Supplied passage:
In The Spotlight - Cathie Cowan, Chief Executive

In The Spotlight – Cathie Cowan, Chief Executive

Tell us a little about your career path

Growing up on the south side of Glasgow I followed my sister into nursing and trained at the Southern General Hospital. At first I worked in a variety of specialities including intensive care then I became a Sister (now called Senior Charge Nurse) of a busy medical ward.  During this post I was encouraged to do something different, the consultants I worked with wanted me to take up medicine and I did apply but at 25 I soon realised that life was for living (not too longed married)  and being a nurse was my burning passion, coupled with a desire to improve patient care.

How did you get onto the management ladder?

I am not sure I planned it.  Does anyone?  My first taste of management was when I took up post as a Clinical Nurse Manager in Perth and to be honest I loved this post as it still had a clinical element which allowed me to get into uniform and care for patients.  Clinical Directorate was the new buzz word and I took on the role of Service Manager before moving to Fife as Director of Nursing, and later Director of Service Development/Planning at Fife Health Board.  I then returned to Glasgow to take up a post with Glasgow City Council as Director of one of the Community Health and Social Care Partnerships with a significant change agenda. Then the Chief Executive of NHS Orkney post came up and I was successful.

What do you see as your biggest challenge?

For the staff at NHS Forth Valley to believe that they have the permission to try new things, all too often we get stuck and spend more time convincing ourselves why we can’t do things!   People will hear me say when asked if they can do a test of change or try out something new – ‘what’s the worst that could happen?’

Not exactly close to central Scotland so what were your first impressions of Orkney?

I saw the islands for the first time after a very wet and difficult crossing, probably the worst one I’ve ever had. But it didn’t put me off. Orkney’s lovely.  Just gorgeous.  There was nothing nicer than coming back, getting off the plane and feeling that wind in my face, however cold. I loved going for long walks at Yesnaby or Birsay equipped with wellies and a hat and not a care in the world.

Animal lover?

Work to complete:
#1 According to the interview with Cathie Cowan, at which hospital did she train as a nurse?
#2 Retype the interview with Cathie Cowan from "For the staff" to "Animal lover?".
#3 List every job title that the interview with Cathie Cowan says she held, beginning with her post on a medical ward.

Excerpted data:
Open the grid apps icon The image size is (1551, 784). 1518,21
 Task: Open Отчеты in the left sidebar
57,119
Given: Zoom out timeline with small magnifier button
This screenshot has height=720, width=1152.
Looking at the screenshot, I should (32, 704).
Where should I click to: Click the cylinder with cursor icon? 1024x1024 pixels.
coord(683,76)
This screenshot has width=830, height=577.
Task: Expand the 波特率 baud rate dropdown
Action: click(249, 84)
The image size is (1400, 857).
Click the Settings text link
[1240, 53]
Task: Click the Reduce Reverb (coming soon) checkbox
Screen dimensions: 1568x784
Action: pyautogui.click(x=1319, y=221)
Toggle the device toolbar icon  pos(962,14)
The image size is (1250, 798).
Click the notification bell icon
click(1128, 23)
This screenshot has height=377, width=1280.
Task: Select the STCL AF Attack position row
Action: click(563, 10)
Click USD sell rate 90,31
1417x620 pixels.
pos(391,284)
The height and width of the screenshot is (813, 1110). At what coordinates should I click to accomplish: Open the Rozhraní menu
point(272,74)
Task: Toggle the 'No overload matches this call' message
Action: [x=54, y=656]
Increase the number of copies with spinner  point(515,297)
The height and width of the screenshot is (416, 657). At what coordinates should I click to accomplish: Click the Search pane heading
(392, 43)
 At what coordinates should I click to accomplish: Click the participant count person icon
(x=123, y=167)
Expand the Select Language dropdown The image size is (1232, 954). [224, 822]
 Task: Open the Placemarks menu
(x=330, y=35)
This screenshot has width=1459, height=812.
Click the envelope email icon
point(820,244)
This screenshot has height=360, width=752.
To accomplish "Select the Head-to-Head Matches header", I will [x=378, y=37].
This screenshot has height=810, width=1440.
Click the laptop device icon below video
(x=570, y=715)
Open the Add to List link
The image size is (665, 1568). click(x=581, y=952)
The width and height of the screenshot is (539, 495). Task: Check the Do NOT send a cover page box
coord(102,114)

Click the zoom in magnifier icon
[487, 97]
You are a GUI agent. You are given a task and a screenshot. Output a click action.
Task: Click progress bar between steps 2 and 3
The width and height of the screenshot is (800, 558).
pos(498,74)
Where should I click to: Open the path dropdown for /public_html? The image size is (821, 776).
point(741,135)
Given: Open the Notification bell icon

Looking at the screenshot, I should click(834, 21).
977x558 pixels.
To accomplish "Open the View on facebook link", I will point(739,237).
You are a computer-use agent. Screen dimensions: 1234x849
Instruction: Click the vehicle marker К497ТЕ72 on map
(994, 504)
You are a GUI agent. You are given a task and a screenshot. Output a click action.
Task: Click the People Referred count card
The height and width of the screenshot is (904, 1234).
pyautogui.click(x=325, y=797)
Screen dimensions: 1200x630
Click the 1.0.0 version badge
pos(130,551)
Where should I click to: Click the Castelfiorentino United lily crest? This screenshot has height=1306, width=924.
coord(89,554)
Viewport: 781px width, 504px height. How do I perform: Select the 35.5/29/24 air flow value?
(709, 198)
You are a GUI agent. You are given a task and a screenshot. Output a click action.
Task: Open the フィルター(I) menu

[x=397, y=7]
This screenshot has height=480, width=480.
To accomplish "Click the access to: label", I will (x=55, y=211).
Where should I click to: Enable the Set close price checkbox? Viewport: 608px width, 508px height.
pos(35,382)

Exercise solutions:
#1 The Southern General Hospital

#2
For the staff at NHS Forth Valley to believe that they have the permission to try new things, all too often we get stuck and spend more time convincing ourselves why we can’t do things!   People will hear me say when asked if they can do a test of change or try out something new – ‘what’s the worst that could happen?’

Not exactly close to central Scotland so what were your first impressions of Orkney?

I saw the islands for the first time after a very wet and difficult crossing, probably the worst one I’ve ever had. But it didn’t put me off. Orkney’s lovely.  Just gorgeous.  There was nothing nicer than coming back, getting off the plane and feeling that wind in my face, however cold. I loved going for long walks at Yesnaby or Birsay equipped with wellies and a hat and not a care in the world.

Animal lover?

#3
- Sister (now called Senior Charge Nurse) of a busy medical ward
- Clinical Nurse Manager in Perth
- Service Manager
- Director of Nursing in Fife
- Director of Service Development/Planning at Fife Health Board
- Director of one of the Community Health and Social Care Partnerships with Glasgow City Council
- Chief Executive of NHS Orkney